■ **Problem to work on**:
Restate word for word the lines from the one bearing "The height and width of the screenshot is (648, 654)." through the end of the entries below, and leave every picture out.
※
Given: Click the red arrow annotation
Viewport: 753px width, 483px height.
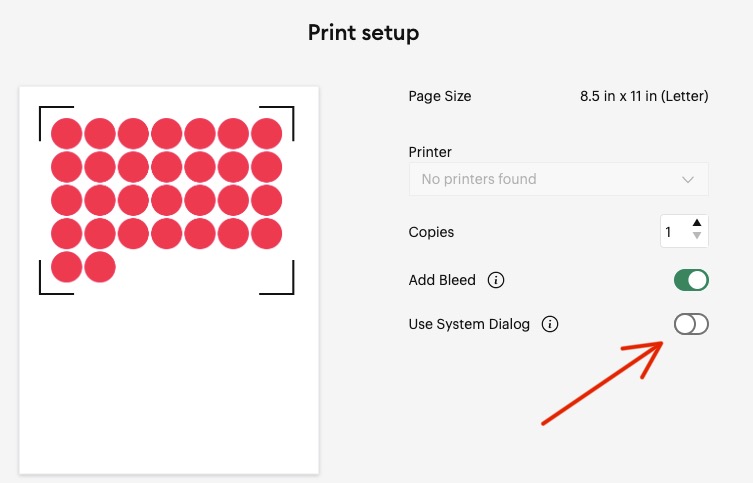Looking at the screenshot, I should pyautogui.click(x=600, y=383).
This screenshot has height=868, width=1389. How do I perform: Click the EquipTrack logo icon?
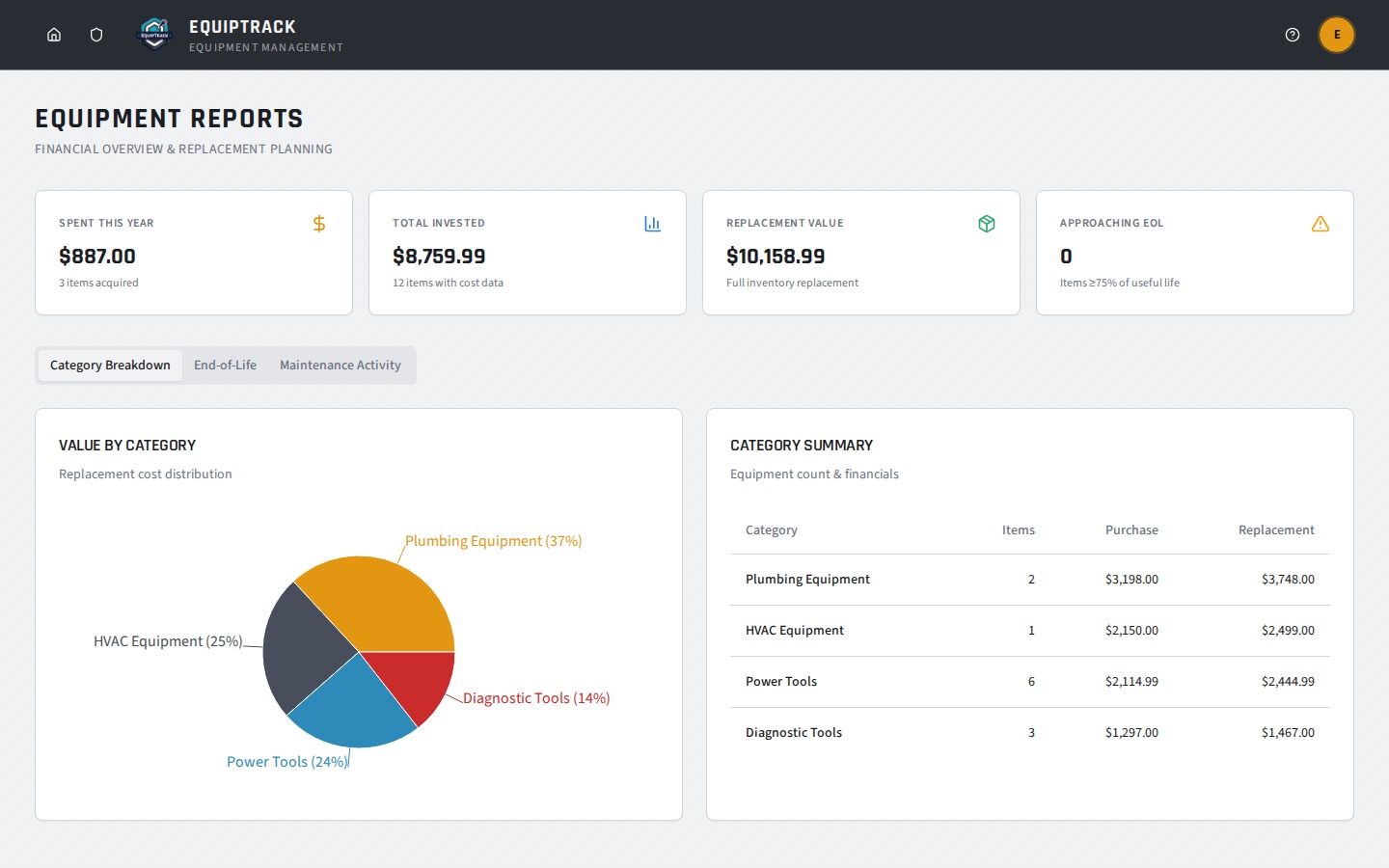(x=154, y=34)
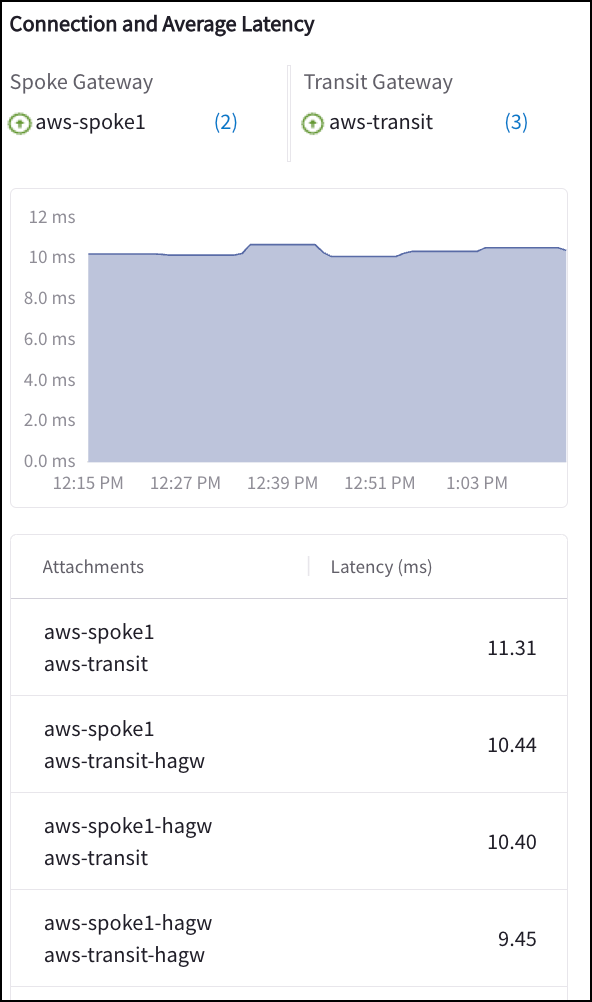Open the (2) count link for Spoke Gateway
Viewport: 592px width, 1002px height.
click(x=226, y=122)
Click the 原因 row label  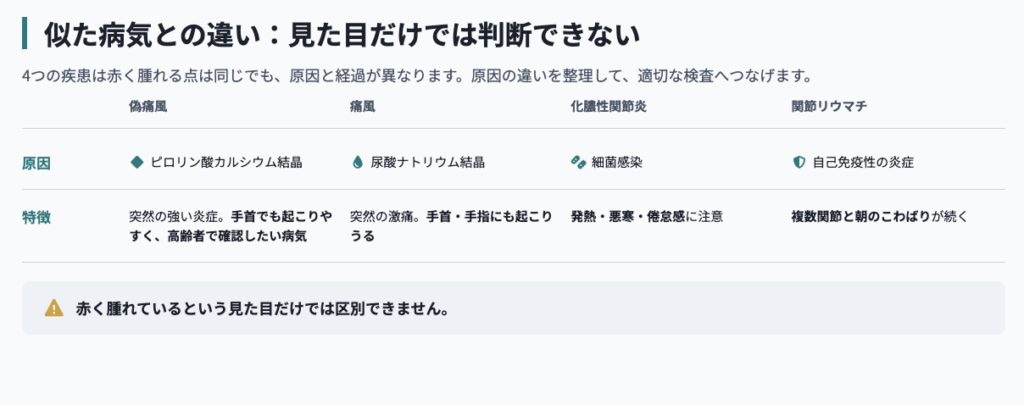click(36, 163)
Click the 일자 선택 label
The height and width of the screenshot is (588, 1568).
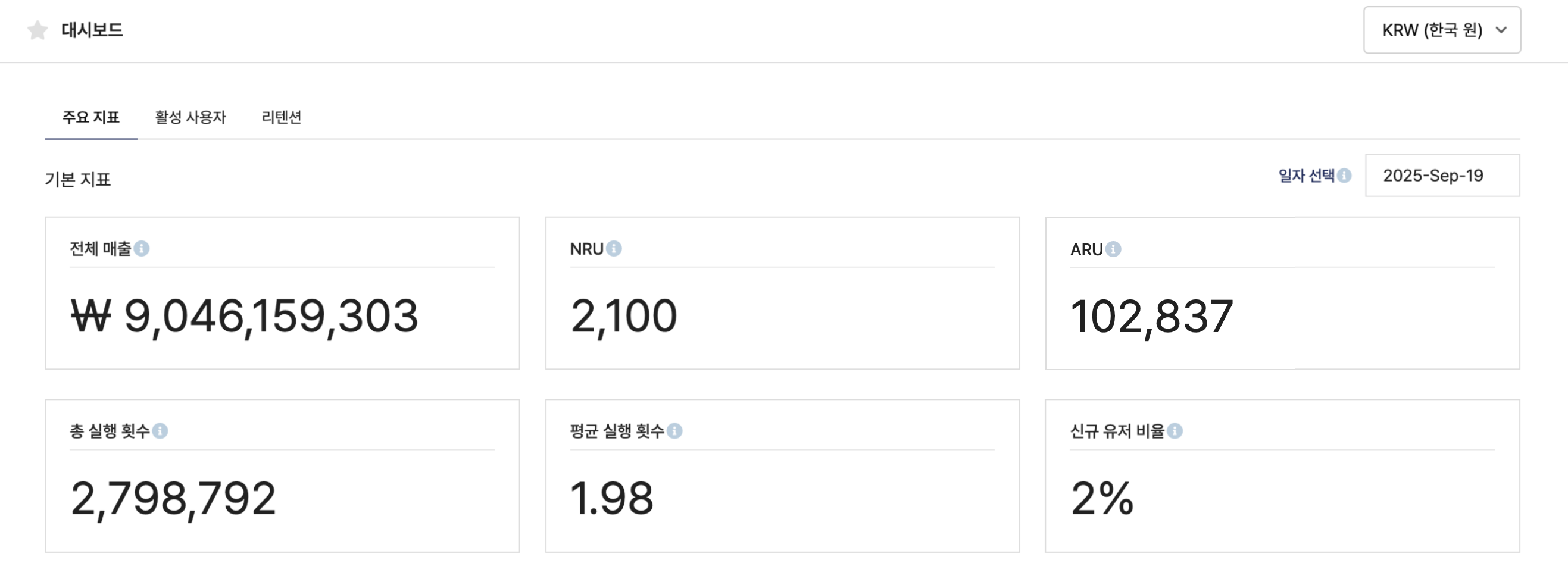[x=1305, y=176]
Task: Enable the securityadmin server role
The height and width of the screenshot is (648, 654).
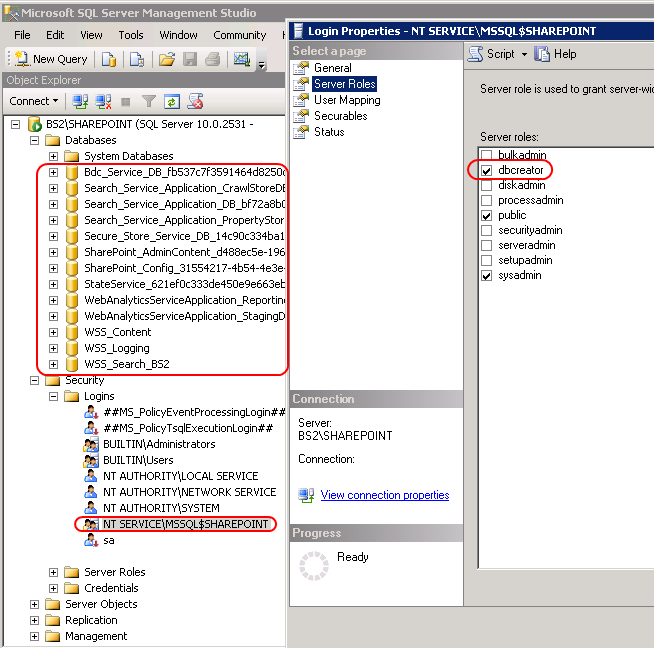Action: click(487, 231)
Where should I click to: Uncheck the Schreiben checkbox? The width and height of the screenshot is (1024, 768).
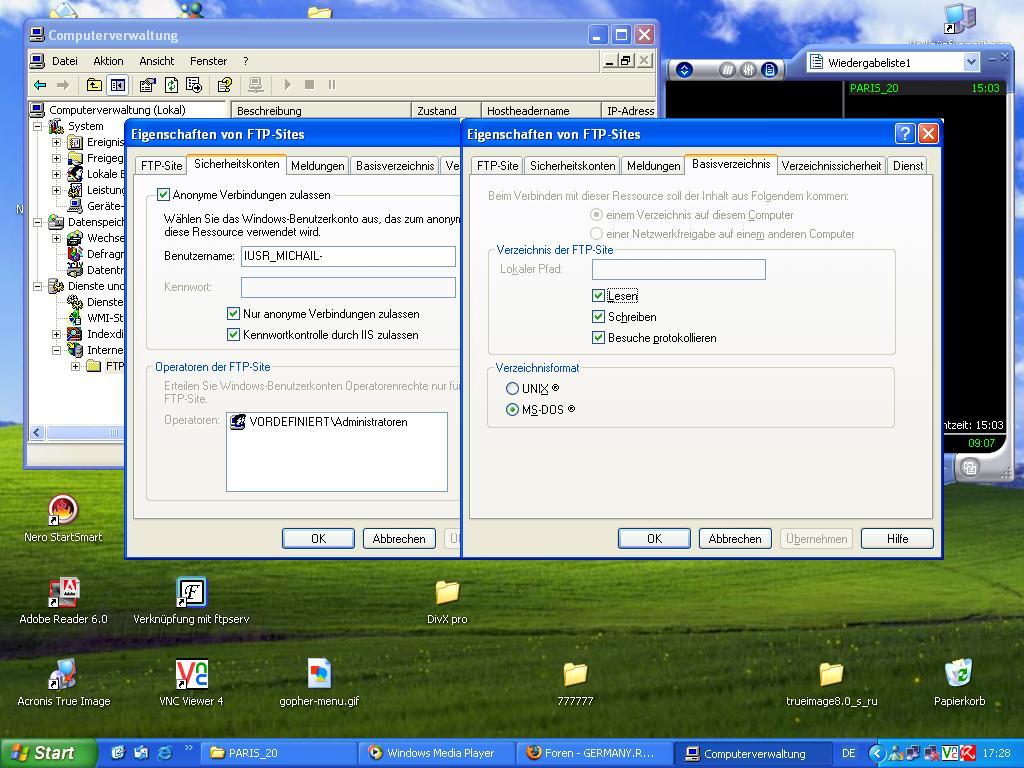point(598,317)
※
■ **Response box**:
The height and width of the screenshot is (648, 654).
Action: click(487, 231)
Where should I click to: Uncheck the Schreiben checkbox? The width and height of the screenshot is (1024, 768).
point(598,317)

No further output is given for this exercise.